Dit alles is achterstand. Je nieuwe brief gaat bijna uitsluitend over Jo Donkersloot. Ja, hoor eens, je kunt nu zeggen wat je wilt, maar, luister goed, nooit meer - au grand jamais! - zal ik die (jonge) dame kunnen zien, zonder te voelen dat ze smoorverliefd op me is. Al zou ze me dus overladen met een keurboeket van scheldwoorden: ik zou alléén letten op haar hart, alléén maar weten dat deze voorgewende haat de uiting is van de gloeiendste liefde. En, zooals ik aan Menno schreef: ik bèn nu net getrouwd - en met een vrouw, denk je dat in, die me niet eens een prolurk kàn vinden.* Ik begin te gelooven, want het zou gewoon ondankbaar zijn ook hieraan niet te gelooven, dat niet alleen Jo Donkersloot, maar ikzelf de eenige kans misloop(t) op de eenige groote Liefde; als ik terugdenk aan de eerste regel van het vers dat boven die voorrede2437 staat, die haar zoo tot in de ziel trof, ben ik er zelfs zeker van. Ik geef anderzijds toe dat, van ‘standverschil’ gesproken, ik natuurlijk nooit zal kunnen pretendeeren van een zoo goede familie te zijn als de familie van mijn (mislukte gemankeerde?) groote Liefde, maar ook dat, dunkt me, zou door de grootheid van de Liefde zelf overbrugd hebben kunnen zijn....Hoe het zij, ik houd me aanbevolen voor een persoonlijke ontmoeting, en de geïnverteerde liefdesverklaring ‘in het gezicht’, die zij voor mij ‘in petto’ houdt. Maar het moeilijke zal natuurlijk zijn, dat haar gezicht daar ook bij tegenwoordig is; en zal mijn liefde, plotseling losbarstend, zich dan kunnen weerhouden om - vooral als het weer zoo aanbiddelijk rood wordt (van toorn ditmaal), het aan mijn borst te trekken en te kussen? Kortom, ik verwacht veel, om niet te zeggen: alles, van het komende rapprochement van onze twee gezichten. Ik heb mijn hoop gesteld in het Fatum.*
Een andere mogelijkheid zou zijn om àl mijn aanbidsters met mij samen op de thee te vragen; als daar zijn: mevrouw Otten, Charlotte Köhler misschien, en uit Parijs zekere, mij persoonlijk nog onbekende, Mathilde, zich noemende Tilly, Visser. Vraag dan ook voor Menno, die zich anders wat eenzaam zou kunnen voelen, juffrouw Jetty Cattenburgh.2439 Het zou een ‘geladen’ thee-uur kunnen zijn. Maar mag ik dan Bep meenemen, om haar te overtuigen van de waarde van haar echtgenootje? Een ‘getrouwde vrouw’ heeft dat noodig.
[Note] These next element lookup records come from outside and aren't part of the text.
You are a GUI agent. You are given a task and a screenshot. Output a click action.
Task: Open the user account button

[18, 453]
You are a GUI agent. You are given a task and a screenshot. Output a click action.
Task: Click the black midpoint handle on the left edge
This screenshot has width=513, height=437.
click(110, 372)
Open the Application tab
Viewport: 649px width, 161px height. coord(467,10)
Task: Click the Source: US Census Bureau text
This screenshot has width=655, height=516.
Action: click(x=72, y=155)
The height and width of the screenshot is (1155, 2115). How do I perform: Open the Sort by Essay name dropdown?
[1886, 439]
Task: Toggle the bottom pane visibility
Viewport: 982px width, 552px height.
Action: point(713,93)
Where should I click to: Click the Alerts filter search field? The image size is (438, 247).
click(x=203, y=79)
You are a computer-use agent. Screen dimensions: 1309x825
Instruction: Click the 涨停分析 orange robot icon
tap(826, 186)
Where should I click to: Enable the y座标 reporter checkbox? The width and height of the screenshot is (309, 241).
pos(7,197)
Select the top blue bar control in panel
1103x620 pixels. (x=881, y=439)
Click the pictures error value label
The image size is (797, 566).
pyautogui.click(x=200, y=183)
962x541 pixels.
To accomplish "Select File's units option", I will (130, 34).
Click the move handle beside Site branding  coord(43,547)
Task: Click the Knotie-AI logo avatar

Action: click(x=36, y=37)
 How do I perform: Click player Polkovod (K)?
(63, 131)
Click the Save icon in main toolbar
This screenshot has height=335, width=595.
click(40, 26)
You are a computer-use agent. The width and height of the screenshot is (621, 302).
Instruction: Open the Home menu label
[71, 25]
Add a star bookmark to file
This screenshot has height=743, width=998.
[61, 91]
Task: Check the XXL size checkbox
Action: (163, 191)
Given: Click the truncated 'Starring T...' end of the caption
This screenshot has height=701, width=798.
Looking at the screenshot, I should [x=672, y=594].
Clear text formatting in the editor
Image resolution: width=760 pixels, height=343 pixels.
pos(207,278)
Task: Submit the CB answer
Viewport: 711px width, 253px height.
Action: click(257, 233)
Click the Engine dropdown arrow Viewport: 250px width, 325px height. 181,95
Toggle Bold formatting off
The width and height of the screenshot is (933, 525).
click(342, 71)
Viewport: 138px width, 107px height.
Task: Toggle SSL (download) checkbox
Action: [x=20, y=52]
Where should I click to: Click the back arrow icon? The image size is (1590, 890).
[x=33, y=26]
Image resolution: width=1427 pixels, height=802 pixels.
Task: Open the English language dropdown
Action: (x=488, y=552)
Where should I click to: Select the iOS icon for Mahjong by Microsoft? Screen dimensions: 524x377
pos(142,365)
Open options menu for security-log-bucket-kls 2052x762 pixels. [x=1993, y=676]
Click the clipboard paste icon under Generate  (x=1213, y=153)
Je mag dezen brief, als voorloopige liefdesverklaring, aan mej. Donkersloot laten lezen, zonder het gevoel te hebben mij daardoor te compromitteeren. Anders alleen maar wat ik in de kantlijn zal zetten. - Jou schrijf ik nog wel eens beter, als de Liefde mij niet meer foltert. Een hartelijke hand van je
E.
Lieve Juffrouw Jo,
Ik denk nog altijd veel aan U. U soms ook aan mij? O, astublief?...
Veel nette groetjes, van Uw
Eddi.
P.S. - Waarom vind je de Dame intelligenter dan de Ridder? Hij slikt zwaardstooten, omdat het nu eenmaal zijn vak is; zij dient aan tafel, wat ook niet bepaald intelligent aandoet. Haar bedenksel met dat hemd was niet intelligent, maar welbeschouwd wreed. De ridder van Granada van Schiller zou haar anders behandeld hebben. Maar wreede vrouwen kunnen moedig, en trouw, zijn, volgens een philosofie van de cours d'amour althans! (in werkelijkheid zal die Dame altijd wel iets sadistisch behouden hebben.)2440
Dit is een zoo volbeschreven brief dat ik er geen stukje in wit wil laten. De pen is anders afschuwelijk; je hebt geen idee van de botte stugheid van die ‘Parker’ krengen.